WHAT NEEDS TO BE DONE:
In the records that follow, the lines from the one containing "Viewport: 694px width, 937px height." to the one containing "Select the tariff code 8433900000", inclusive, are to be given again exactly.

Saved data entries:

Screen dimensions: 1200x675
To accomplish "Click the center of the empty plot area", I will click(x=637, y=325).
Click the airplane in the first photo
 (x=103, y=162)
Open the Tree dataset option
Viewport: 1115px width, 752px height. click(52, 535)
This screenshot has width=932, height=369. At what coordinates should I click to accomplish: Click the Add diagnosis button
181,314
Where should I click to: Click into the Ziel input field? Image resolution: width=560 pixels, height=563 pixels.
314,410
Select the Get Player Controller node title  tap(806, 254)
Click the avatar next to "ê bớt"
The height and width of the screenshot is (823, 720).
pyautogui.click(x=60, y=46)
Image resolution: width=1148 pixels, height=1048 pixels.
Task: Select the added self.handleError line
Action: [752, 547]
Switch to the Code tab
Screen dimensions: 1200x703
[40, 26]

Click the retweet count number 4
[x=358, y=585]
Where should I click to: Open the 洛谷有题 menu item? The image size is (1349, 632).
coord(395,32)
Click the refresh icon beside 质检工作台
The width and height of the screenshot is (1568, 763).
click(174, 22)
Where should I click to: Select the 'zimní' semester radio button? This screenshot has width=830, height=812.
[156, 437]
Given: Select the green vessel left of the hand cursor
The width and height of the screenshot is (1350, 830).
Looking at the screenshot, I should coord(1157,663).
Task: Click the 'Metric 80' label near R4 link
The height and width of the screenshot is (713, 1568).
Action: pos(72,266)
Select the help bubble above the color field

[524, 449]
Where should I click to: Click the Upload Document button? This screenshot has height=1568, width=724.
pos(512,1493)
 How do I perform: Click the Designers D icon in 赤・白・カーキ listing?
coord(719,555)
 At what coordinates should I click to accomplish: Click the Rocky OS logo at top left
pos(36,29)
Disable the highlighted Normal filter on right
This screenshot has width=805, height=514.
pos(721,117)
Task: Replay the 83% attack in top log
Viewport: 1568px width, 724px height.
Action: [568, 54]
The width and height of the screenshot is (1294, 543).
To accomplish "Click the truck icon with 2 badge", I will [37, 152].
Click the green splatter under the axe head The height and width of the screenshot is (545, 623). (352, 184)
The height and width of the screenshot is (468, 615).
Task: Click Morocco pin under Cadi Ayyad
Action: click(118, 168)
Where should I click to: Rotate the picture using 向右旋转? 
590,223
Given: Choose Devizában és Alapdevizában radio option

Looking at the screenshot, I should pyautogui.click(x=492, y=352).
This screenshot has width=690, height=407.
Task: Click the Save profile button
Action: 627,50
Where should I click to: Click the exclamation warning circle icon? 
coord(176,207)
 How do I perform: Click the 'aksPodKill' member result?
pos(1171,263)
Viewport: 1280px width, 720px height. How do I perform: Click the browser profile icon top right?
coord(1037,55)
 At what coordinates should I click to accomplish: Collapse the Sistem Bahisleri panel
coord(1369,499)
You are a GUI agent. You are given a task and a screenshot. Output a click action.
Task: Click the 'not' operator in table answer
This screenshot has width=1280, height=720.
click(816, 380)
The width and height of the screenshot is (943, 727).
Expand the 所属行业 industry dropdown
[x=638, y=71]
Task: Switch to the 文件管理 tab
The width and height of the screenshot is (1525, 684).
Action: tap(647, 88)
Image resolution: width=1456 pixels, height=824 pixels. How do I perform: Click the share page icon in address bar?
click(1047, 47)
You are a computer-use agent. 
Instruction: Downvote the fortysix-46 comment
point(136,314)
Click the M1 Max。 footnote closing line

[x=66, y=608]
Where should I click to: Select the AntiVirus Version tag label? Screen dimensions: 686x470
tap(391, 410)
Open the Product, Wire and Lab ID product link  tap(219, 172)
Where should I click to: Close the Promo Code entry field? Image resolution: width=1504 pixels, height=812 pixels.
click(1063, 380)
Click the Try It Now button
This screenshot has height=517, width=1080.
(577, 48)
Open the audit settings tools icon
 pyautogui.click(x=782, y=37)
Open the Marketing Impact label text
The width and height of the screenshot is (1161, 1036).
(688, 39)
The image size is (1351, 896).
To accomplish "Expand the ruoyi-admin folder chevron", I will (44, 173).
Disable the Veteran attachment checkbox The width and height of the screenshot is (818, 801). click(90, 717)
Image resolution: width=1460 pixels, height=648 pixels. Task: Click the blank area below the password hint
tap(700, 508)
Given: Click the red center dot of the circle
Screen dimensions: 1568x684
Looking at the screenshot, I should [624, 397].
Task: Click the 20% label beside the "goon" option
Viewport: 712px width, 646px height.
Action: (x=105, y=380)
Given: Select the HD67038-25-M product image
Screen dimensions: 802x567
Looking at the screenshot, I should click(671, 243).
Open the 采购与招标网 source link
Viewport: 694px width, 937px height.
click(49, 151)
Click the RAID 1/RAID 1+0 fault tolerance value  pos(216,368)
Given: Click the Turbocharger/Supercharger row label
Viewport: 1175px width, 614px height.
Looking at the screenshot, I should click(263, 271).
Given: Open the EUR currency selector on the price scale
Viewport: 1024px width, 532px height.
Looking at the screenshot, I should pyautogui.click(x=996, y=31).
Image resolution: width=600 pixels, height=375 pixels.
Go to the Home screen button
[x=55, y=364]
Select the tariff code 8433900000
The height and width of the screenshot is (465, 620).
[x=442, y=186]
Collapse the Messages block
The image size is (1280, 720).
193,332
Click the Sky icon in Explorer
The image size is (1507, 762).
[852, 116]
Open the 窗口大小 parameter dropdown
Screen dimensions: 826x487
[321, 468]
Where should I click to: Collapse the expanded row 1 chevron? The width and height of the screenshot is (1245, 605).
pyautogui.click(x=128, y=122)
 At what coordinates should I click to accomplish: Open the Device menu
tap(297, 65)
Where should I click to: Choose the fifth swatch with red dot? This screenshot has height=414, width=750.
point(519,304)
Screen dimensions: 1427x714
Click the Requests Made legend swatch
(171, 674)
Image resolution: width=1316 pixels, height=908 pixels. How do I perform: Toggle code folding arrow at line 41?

REPLY TO THE EXERCISE:
Viewport: 694px width, 937px height.
click(49, 151)
Click the RAID 1/RAID 1+0 fault tolerance value  pos(216,368)
Given: Click the Turbocharger/Supercharger row label
Viewport: 1175px width, 614px height.
Looking at the screenshot, I should click(263, 271).
Given: Open the EUR currency selector on the price scale
Viewport: 1024px width, 532px height.
Looking at the screenshot, I should pyautogui.click(x=996, y=31).
Image resolution: width=600 pixels, height=375 pixels.
Go to the Home screen button
[x=55, y=364]
Select the tariff code 8433900000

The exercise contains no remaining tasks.